TO DO:
Reproduce the entries below exactly, but only from the line containing "Task: Click the yellow airbag warning label" to the line containing "Click the first", inclusive.

BEGIN DATA

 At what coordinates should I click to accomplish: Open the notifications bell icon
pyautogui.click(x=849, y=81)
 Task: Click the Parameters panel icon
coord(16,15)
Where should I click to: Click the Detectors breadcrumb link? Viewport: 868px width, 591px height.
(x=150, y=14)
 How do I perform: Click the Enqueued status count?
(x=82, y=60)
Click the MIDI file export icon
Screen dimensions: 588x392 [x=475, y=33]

END DATA
BEGIN DATA

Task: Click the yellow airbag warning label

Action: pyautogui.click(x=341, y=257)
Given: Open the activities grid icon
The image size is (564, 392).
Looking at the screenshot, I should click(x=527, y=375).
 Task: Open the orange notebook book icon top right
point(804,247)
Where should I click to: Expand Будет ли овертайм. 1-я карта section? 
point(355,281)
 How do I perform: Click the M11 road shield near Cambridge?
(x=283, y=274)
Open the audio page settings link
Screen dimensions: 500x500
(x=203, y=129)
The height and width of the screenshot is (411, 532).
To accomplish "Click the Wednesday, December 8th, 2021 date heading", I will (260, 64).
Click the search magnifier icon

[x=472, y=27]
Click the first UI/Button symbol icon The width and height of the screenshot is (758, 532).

END DATA

WRITTEN SOLUTION:
Task: Click the yellow airbag warning label

Action: pyautogui.click(x=341, y=257)
Given: Open the activities grid icon
The image size is (564, 392).
Looking at the screenshot, I should click(x=527, y=375).
 Task: Open the orange notebook book icon top right
point(804,247)
Where should I click to: Expand Будет ли овертайм. 1-я карта section? 
point(355,281)
 How do I perform: Click the M11 road shield near Cambridge?
(x=283, y=274)
Open the audio page settings link
Screen dimensions: 500x500
(x=203, y=129)
The height and width of the screenshot is (411, 532).
To accomplish "Click the Wednesday, December 8th, 2021 date heading", I will (260, 64).
Click the search magnifier icon

[x=472, y=27]
Click the first UI/Button symbol icon The width and height of the screenshot is (758, 532).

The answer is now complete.